Financial Repression, Implicit Contract and Disguised Loan Interest Rate Marketization: Phenomenon and Explanation
SHEN Yongjian, XU Wei, JIANG Dequan
School of Accountancy, Nanjing University of Finance and Economics; The Institute of Accounting and Finance and the School of Accountancy, Shanghai University of Finance and Economics
Abstract:
Along with the financial market reform, the financial repression has been greatly improved. On one hand, however, the reform is still in a gradual progress and the effects of regulation still exist; on the other hand, understanding of the effect of financial repression to corporate credit and loan is the basic of correctly evaluate the reform's outcome. Therefore, our study focus on the heterization of contract between banks and corporations affected by financial repression before the financial market reform.
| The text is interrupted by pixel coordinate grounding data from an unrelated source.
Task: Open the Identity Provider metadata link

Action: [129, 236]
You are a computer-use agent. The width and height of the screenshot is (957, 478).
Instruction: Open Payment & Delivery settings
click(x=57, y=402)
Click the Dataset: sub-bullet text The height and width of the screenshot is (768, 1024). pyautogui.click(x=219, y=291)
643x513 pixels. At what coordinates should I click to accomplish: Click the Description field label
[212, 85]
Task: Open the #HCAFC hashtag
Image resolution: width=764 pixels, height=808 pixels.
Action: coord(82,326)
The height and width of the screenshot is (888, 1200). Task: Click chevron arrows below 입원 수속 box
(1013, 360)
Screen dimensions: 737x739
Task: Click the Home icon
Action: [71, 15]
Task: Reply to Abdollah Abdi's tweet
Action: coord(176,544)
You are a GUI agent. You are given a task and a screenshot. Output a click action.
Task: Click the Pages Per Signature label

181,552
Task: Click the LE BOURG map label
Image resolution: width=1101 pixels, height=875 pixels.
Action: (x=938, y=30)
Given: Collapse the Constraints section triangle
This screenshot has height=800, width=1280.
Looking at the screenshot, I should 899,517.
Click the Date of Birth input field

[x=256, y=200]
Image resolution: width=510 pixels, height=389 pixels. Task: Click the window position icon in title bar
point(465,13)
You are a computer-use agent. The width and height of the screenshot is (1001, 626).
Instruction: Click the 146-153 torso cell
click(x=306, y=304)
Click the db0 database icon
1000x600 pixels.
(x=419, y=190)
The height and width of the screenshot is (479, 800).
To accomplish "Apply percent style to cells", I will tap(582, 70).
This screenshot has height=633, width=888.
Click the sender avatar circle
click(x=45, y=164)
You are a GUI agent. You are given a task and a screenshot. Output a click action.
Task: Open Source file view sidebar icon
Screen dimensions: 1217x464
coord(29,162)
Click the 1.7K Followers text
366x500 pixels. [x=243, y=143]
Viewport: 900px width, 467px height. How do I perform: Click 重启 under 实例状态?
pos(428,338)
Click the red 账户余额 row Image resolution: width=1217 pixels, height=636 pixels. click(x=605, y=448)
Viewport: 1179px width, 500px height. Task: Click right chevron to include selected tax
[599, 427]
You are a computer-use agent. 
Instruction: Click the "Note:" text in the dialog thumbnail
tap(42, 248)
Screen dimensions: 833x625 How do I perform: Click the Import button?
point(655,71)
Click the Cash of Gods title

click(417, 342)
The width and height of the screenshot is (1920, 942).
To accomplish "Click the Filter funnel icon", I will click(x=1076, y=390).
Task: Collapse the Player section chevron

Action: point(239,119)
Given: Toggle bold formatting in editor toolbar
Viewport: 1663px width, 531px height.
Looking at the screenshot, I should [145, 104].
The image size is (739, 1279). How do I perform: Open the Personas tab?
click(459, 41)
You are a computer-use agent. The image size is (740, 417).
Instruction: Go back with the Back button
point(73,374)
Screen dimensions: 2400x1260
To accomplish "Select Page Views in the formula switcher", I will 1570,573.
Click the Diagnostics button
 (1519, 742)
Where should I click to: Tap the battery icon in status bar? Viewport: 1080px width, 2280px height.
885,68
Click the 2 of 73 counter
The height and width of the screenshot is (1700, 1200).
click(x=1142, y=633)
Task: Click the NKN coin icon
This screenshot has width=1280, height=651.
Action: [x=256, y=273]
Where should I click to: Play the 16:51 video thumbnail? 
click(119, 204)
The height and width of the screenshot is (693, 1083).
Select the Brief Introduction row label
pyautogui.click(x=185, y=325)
The results shows that under the background of financial repression, invisible contracts of retained loans exist between banks and corporations. Banks use retained loans to maximize their profit while fulfill regulations. This study theoretically and empirically analyses this phenomena and find out that the occurrence of invisible contract are affected by factors like monetary policy, corporate character etc. Such invisible contracts are acting as overt market interest rate. Further study suggest that this invisible contract negatively affected firm value. Our paper enriches the literary of macro policy and micro corporate behavior, connect with the studies of invisible contract, enhance the comprehension of bank and corporation relationship under financial repression and could provide policy suggestion to the reform of financial institutions.